Only in the case of pci passthrough with vt-d will you need to worry about using drivers in your guest to see your host devices. KVM is still in the development stage of pci passthrough so I wouldn't worry about that too much right now.
As far as your network connectivity how did you configure your bridged networking? By hand or with virt-manager? And what mac address did you use for your bridged network?
Haydn,
I set up bridged networking by hand. I'm running Gentoo, btw. From my notes, here's what I did:
# Create bridge
# brctl addbr br0
#Turn off filtering (sysctl.conf)
net.bridge.bridge-nf-call-arptables = 0
net.bridge.bridge-nf-call-ip6tables = 0
net.bridge.bridge-nf-call-iptables = 0
net.bridge.bridge-nf-filter-vlan-tagged = 0
#Turn off 30 sec delay
# brctl setfd br0 0
# activate bridge and tap interfaces
# brctl addif br0 eth0
# brctl addif br0 tap0
in /etc/conf.d/net:
# br0
#
bridge_br0="eth0"
config_br0=(
"10.0.0.12 netmask 255.255.255.0 broadcast 10.0.0.255"
)
RC_NEED_br0="net.eth0"
brctl_br0=( "setfd 0" "sethello 0" "stp off" )

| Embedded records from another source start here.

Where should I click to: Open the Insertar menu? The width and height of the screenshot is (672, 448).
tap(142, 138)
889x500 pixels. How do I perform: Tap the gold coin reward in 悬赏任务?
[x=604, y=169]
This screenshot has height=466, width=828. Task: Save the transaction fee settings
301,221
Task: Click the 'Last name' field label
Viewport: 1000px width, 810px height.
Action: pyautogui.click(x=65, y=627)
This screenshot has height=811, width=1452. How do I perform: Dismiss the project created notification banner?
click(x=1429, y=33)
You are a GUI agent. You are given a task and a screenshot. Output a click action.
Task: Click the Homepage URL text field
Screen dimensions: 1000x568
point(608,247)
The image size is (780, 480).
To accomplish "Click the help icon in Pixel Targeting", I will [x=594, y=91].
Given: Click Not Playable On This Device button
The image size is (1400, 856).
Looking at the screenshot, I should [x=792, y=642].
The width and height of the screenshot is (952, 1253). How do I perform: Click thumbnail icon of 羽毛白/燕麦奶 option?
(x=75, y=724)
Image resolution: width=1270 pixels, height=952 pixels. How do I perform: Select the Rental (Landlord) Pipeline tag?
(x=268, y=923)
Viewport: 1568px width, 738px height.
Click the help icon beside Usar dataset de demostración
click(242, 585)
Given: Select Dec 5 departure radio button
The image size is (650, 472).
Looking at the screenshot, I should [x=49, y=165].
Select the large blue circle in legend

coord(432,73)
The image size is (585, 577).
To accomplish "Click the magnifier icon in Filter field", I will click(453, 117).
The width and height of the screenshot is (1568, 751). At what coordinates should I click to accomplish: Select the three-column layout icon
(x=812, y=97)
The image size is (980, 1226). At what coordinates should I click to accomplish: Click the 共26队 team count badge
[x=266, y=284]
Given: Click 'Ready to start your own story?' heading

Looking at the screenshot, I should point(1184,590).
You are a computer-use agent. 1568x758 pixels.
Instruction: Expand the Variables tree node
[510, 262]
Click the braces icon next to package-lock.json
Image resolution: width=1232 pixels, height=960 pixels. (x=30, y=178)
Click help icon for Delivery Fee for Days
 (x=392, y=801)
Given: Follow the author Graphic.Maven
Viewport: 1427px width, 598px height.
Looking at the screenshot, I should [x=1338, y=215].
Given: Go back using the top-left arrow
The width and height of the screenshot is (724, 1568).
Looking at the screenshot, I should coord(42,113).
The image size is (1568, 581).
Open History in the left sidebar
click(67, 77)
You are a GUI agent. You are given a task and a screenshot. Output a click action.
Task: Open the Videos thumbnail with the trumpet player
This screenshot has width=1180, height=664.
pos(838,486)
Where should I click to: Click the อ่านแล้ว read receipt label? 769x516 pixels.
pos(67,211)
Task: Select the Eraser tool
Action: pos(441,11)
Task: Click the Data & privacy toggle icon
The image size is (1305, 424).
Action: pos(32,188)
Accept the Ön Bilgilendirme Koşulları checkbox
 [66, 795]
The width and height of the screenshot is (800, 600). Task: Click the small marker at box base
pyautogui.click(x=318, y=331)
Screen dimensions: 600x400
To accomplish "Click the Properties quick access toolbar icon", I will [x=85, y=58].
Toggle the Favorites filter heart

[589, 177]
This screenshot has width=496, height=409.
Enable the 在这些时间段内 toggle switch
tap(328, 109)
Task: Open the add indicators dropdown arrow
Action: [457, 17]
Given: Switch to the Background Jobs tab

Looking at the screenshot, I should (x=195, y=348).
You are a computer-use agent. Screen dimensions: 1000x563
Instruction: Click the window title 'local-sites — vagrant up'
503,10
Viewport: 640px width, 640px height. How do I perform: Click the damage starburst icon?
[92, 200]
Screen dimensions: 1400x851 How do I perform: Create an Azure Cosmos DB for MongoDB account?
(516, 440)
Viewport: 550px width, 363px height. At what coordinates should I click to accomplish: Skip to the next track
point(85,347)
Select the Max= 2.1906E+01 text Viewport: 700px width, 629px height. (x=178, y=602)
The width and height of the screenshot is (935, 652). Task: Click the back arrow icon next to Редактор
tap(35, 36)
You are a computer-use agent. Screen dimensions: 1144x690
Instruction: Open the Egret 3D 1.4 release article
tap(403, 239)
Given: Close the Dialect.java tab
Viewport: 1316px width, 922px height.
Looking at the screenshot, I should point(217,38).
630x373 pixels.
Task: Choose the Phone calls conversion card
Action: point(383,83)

routes_br0=( "default gw 10.0.0.1" )
So br0 inhertits the mac address of eth0, they are both the same. In the Windows guest I deleted the nic in device manager and then reinstalled the paravirtual drivers. I've been working in the guest for a while now and haven't noticed the network dropping. Maybe that fixed the problem but the network was dropping out in the host too so not sure...
Haydn,
Well, after working on the guest all day it seems that networking is either active on the guest or the host but not both at the same time. So should my bridge device have a different mac address than eth0 then? tap0 does have a different mac but br0 inherits the same mac as eth0. Today (and a little yesterday) is the first day I have really worked much with kvm. I did a few tests on another system remotely, mainly just booting Linux livecd's so if I have misconfigured something today is really the first day I would have noticed it...
It's not a problem for your bridge to have same mac as your host. In fact this is the recommended configuration.
I forgot all about my Cisco switch, it was port security causing my drop outs. I should have realized because of the weird way it was dropping in and out but I so seldom need to do anything with the switch that I tend to forget it exists.